» **Assigned task**: For the entries below, the expected answer is the line with "Where should I click to: Click the Binomo", the line with "630x361 pixels.", and every line between them, exactly as written, and nothing more.

*** Opening Data records ***

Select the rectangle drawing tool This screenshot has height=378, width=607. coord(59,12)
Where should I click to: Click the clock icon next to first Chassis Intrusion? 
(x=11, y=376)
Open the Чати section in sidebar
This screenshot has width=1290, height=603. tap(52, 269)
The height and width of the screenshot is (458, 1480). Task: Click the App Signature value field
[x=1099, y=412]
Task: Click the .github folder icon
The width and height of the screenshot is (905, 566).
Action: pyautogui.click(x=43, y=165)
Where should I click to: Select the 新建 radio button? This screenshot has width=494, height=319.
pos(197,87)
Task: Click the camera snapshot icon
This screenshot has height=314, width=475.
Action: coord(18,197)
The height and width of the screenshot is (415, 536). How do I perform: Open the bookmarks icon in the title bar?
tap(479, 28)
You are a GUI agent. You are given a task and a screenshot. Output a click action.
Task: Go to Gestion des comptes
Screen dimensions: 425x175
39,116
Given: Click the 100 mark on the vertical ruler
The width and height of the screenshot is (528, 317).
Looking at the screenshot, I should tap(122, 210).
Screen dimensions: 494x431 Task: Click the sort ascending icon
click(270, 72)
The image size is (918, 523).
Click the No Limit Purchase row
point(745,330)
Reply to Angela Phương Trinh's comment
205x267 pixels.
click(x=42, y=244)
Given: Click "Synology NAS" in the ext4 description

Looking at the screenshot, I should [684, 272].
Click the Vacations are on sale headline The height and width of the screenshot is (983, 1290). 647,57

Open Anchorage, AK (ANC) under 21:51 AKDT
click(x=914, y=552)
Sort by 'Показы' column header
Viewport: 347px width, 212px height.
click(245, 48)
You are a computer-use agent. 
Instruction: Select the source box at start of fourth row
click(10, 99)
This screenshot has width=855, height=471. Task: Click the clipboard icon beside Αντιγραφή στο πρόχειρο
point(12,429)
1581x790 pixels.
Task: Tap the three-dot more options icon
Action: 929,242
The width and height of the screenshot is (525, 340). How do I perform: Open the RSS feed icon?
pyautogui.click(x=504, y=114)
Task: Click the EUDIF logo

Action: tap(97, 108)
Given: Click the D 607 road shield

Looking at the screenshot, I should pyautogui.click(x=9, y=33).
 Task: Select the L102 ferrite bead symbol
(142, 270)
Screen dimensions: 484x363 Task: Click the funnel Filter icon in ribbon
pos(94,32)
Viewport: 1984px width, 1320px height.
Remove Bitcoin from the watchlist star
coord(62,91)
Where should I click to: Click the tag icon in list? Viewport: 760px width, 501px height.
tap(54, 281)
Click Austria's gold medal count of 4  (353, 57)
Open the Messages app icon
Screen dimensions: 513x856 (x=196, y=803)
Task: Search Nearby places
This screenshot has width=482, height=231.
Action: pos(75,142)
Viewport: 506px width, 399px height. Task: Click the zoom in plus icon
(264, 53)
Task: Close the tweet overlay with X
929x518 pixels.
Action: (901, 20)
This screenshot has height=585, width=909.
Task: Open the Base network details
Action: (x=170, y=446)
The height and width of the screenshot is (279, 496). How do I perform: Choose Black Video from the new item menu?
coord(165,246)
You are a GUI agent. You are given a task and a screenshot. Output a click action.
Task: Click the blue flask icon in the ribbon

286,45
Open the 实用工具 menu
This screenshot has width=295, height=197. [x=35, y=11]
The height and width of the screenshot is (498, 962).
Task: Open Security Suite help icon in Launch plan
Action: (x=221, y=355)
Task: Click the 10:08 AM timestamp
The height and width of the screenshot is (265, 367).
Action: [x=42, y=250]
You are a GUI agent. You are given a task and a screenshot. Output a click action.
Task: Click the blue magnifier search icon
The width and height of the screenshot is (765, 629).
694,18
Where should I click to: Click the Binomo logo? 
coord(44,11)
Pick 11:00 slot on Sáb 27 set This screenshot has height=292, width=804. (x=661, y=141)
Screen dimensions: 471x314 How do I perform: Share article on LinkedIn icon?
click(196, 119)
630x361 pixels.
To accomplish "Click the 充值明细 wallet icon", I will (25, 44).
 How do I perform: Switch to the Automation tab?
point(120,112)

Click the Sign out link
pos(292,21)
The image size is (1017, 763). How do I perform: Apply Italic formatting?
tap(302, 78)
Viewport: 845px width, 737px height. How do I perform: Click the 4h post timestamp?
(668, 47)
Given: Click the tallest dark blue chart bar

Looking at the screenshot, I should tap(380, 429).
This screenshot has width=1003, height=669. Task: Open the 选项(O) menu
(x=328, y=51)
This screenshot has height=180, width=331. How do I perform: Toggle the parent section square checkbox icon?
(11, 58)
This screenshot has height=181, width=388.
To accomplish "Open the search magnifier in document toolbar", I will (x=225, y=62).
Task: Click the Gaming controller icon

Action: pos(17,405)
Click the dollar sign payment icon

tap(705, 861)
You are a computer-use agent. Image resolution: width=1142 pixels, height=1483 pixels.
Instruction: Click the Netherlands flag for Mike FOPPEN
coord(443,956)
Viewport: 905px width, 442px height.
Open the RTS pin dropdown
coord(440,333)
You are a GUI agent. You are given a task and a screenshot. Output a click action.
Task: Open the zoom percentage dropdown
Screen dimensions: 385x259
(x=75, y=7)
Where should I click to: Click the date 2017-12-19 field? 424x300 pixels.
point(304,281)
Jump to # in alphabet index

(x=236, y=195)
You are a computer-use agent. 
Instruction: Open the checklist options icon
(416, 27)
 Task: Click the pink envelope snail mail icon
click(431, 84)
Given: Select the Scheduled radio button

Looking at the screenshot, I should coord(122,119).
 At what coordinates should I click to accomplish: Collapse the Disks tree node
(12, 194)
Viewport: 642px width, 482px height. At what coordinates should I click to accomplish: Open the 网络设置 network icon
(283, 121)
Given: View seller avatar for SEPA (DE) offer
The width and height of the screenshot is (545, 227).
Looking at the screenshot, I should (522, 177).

*** Closing Data records ***

» **Answer to this exercise**:
Where should I click to: Click the Binomo logo? 
coord(44,11)
Pick 11:00 slot on Sáb 27 set This screenshot has height=292, width=804. (x=661, y=141)
Screen dimensions: 471x314 How do I perform: Share article on LinkedIn icon?
click(196, 119)
630x361 pixels.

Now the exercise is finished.